Records for processing -

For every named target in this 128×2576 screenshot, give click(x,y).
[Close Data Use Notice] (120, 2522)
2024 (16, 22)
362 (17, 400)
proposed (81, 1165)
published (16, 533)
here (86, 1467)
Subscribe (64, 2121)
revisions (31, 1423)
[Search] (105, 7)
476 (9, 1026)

Task details - Write all the data out again, word for word.

Exercise response -
For every named target in this 128×2576 screenshot, give click(x,y).
[Close Data Use Notice] (120, 2522)
2024 (16, 22)
362 (17, 400)
proposed (81, 1165)
published (16, 533)
here (86, 1467)
Subscribe (64, 2121)
revisions (31, 1423)
[Search] (105, 7)
476 (9, 1026)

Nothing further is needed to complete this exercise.